Только тут я приметил что-то гадостно чувственное, блевотно плотоядное в изгибе этих губ: он любовался мной, как женщина обольщенным мужчиной, словно мать тем, кого породила, улыбался мне так, будто я целиком был его человеком.

– Я хотел бы его откормить, посадить в настоящий, живой самолет и еще раз пригласить на свидание.

– А вы не думали о том, чтоб его выпустить? Да, да, это самое точное слово в применении к нему. Словно птицу из клетки, ага?

Я не дрогнул в лице, но вот сердце взбрыкнуло.

– Ну а что? Это мысль. В конце концов, сбил его именно я. Этой мой пленный, Майгель.

– В примитивном сообществе так бы и было. Но наша сложная система лагерей не предусматривает личного владения рабами, – плотоядная бабья улыбка вполне проявилась на его безмятежном лице, говоря: мы решаем, кому жить и сколько, мы скажем, что и как тебе делать, – мы, отмеченные симпатическим маркером избранные, наиболее жизнеспособные клетки многоклеточного организма СС, паучьи щупальца катящегося солнца, паутинные нити проросшего в подземной сырости картофельного клубня, тысяченогой свастики, составленной из оберштурмбаннфюреров, и меня запоздало, ненужно удивила их власть надо мной, корневая их хватка, не слабеющая даже в воздухе. Будто раньше не видел, что я для них вроде чистокровного пса-медалиста или белого царского сокола, что всегда возвращается на хозяйскую руку, принося молодильное мясо иванов этим выхолощенным слизнякам.

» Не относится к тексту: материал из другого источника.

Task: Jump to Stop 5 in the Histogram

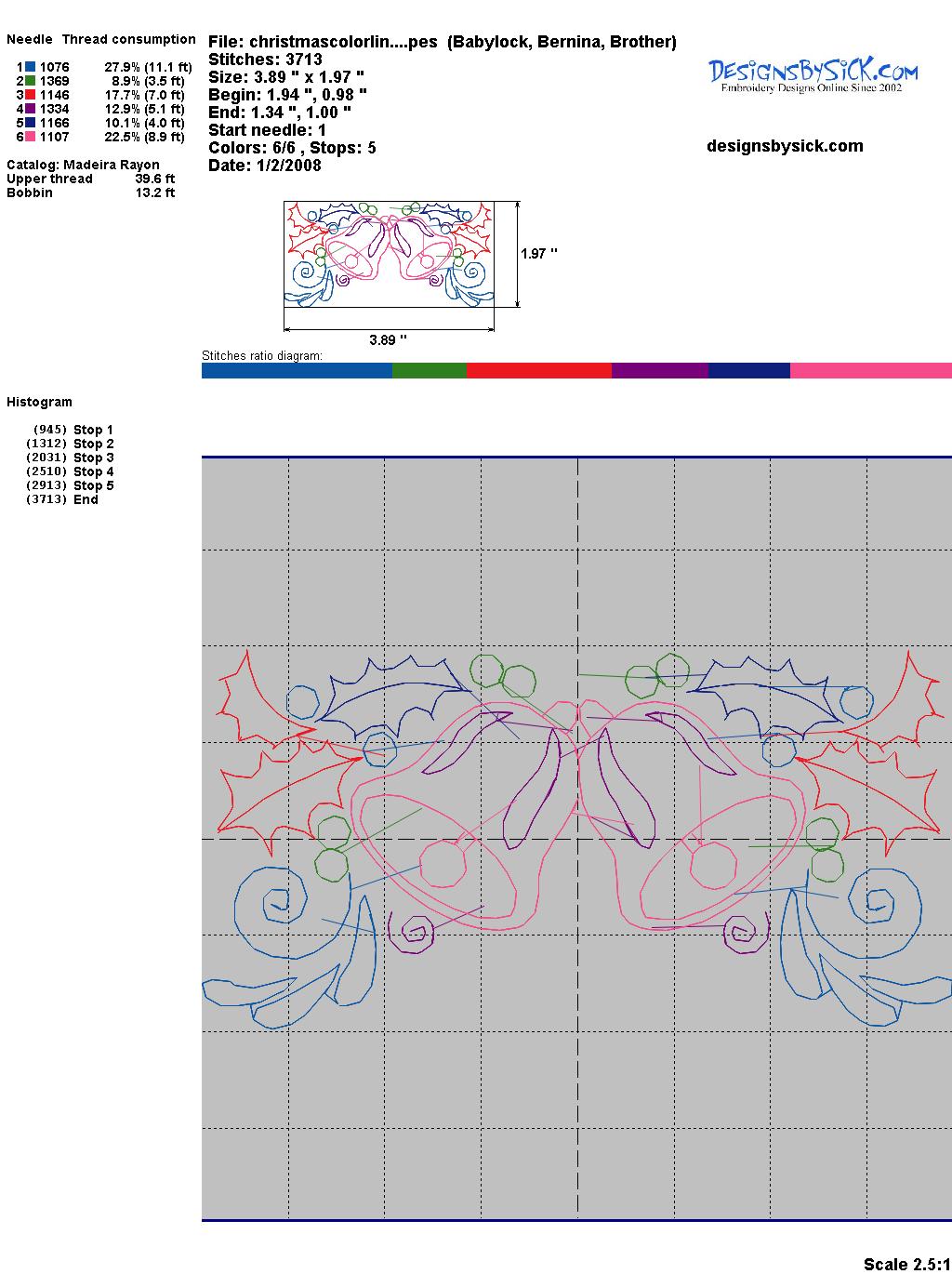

Лучше б он сейчас этого не говорил, лучше б он сейчас не улыбался мне так. Я могу вместить многое, я могу посмотреть на забой человеческих самок с детенышами и продолжить жить прежним… почти. Майгель прав, из меня в этом смысле вышел истинный национал-социалист, для которого не существует ничьего права на справедливость, ничьего заповедного детства, кроме сгнившего собственного. Но смерти собственной свободы я не прощу им никогда.

10

Зворыгин погладил фанерную плоскость машины, точно прося прощения за то, что с нею сделает. Он знал свою силу. Четырежды он пускался на рубку винтом и бил по касательной так, что брызгали срезанные плавники и немец терял свою свастику вместе со всем оперением, а его ястребок не кидало, не вворачивало в смерчевое безобразие штопора, разве только подбрасывало и кренило, да и то лишь в его ощущениях, человека, который всей своей требухою вбирал звук удара и напруживался от макушки до пят, чтоб удержать машину в послушании; разве только железные лопасти в первый раз изогнуло уродливыми лепестками, а потом даже винт не кривило и не скручивало, как белье, – и не надо Зворыгину было пахать животом пограничную землю.